Members of Congress have expressed concern over the increasing rates of property ownership by professional investors — a trend that has contributed to surging rents.

In February, professional investors made 28.1% of all single-family purchases, a record high, according to the real estate market data firm CoreLogic.

Before the pandemic, investors accounted for 14% of home purchases, the firm found.

The tight housing supply has sent real estate prices soaring, making home ownership less affordable for average Americans.

The national median home price jumped 13.4% in June from a year earlier to $416,000. That’s an all-time high according to data going back to 1999, the National Association of Realtors said.

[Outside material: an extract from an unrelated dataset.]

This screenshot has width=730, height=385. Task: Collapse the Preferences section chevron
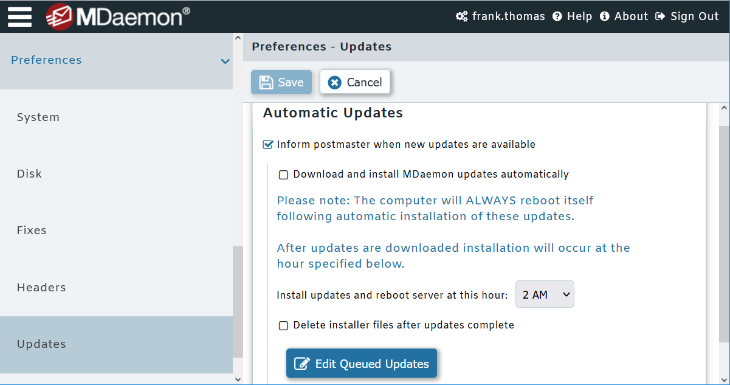click(225, 61)
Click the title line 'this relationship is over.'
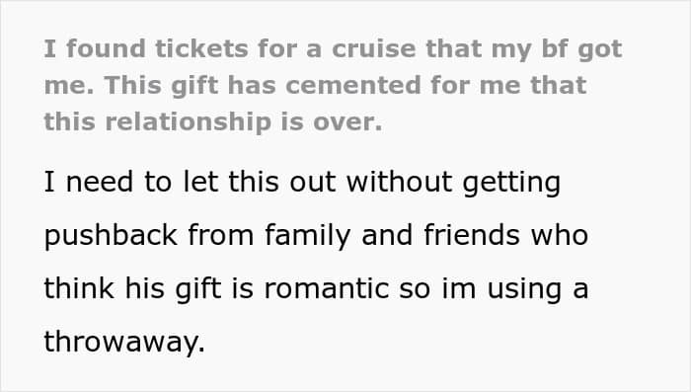The width and height of the screenshot is (691, 392). [x=213, y=121]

Experts say investors take advantage of LLC laws to throw properties into foreclosure, allowing them to skirt taxes.
Experts say investors take advantage of LLC laws to throw properties into foreclosure, allowing them to skirt taxes. Getty Images

Lawmakers from both parties said they were concerned that LLCs allowed investors to avoid transparency. Some use the LLC laws in the US to launder ill-gotten gains that may otherwise be seized by foreign governments, a legal expert said.

“I represent the richest people in the world and some of the most famous people in the world, and they will not buy a property unless it’s in the name of an LLC, sometimes more than one LLC, and they do that in order to keep that anonymity, so people don’t know who’s buying the property,” Adam Leitman Bailey, a New York-based real estate attorney, told The Hill.

“In nefarious ways, it allows people from various countries to buy property in another country, to buy property in America.”

Bailey added: “Let’s say they’re trying to hide money. They can do so by using an LLC, and people won’t know who they are.”